# One of those walks!



## born36 (Jun 28, 2011)

So yesterday morning I took Mac for his normal Sunday run around the woods. 

An hour in and we were heading home when he goes up a hill and out of sight. I then hear a might yelp and think oh god he has done a leg in. Suddenly he is flying back to me with a Springer in pursuit. The Springer is having a right go. Now I am all about rank and order and I get that dogs need to work it out but I get really annoyed when it is clear a dog isn't even playing rough but trying to show dominance and is ignoring the fact that my dog is giving him complete submission and yet still hassling him. 

So I got to put my leg out to block the Spaniel a couple times and he continued to have a go and try to get to my dog at which stage the owner continued to just watch this unfold.
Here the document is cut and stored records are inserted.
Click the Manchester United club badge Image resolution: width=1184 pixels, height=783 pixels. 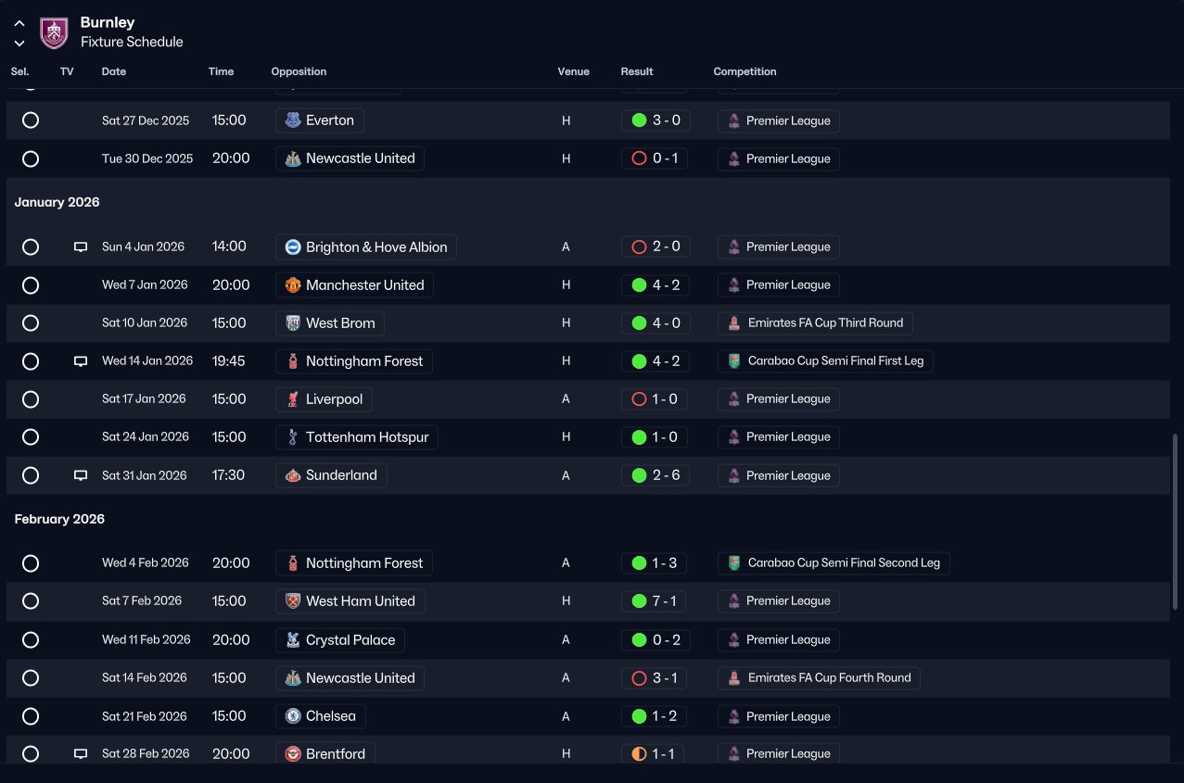pos(293,285)
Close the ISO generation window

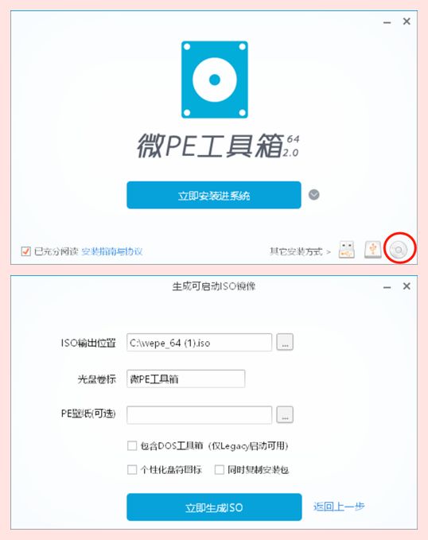point(407,286)
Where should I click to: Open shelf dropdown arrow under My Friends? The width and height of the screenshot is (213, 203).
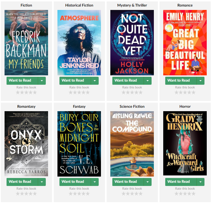[42, 81]
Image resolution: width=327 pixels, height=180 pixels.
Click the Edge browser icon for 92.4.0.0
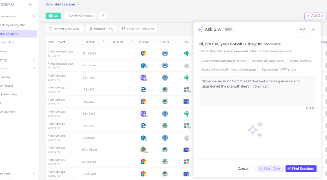(143, 90)
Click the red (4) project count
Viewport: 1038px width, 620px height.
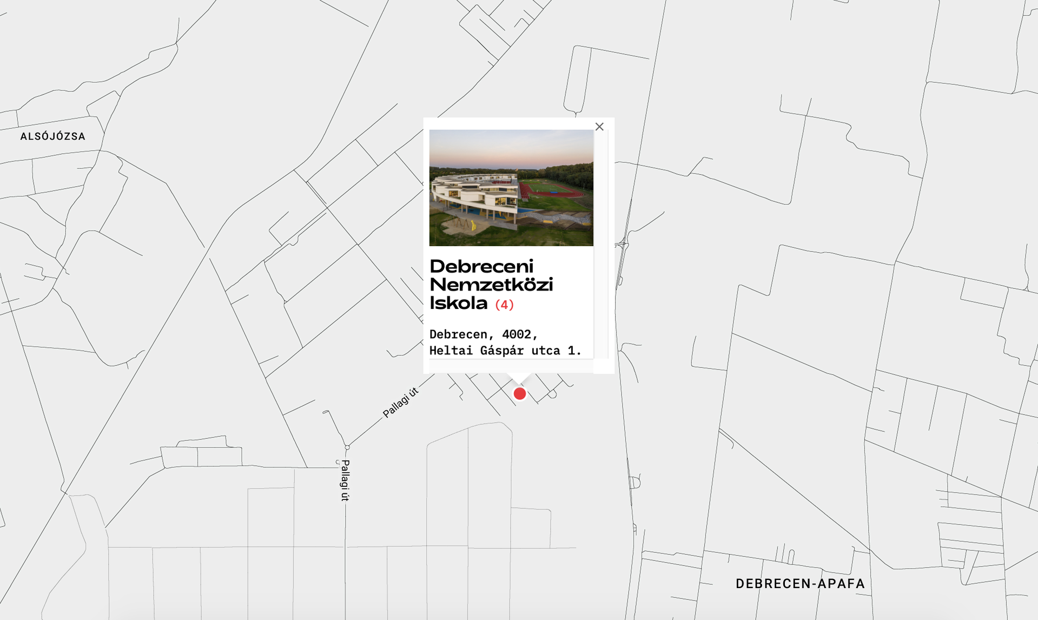[504, 305]
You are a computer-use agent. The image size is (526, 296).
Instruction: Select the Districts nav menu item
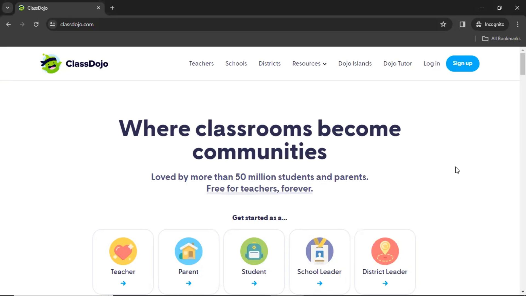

So after two leg blocks to which to be fair the dog wasn't aggressive to me at all, I had lost my cool. This was due to the fact that the dog was sat staring at my pup and growling and not moving on. In the deepest voice ever I yelled "away", Which the dog started to comply. Only to have the owner say to me, "don't yell at my dog". REALLY!!!!! To which I replied fine I will yell at you then. Followed by other choice words! I don't understand how some people are so slow to pay attention to what their dogs are doing. If my boy is doing something wrong I stop him!


----------



## BlueandMac (Apr 21, 2011)

Isn't it frustrating when a nice peaceful walk ends up with an incident like that? Some people just will never get it.


----------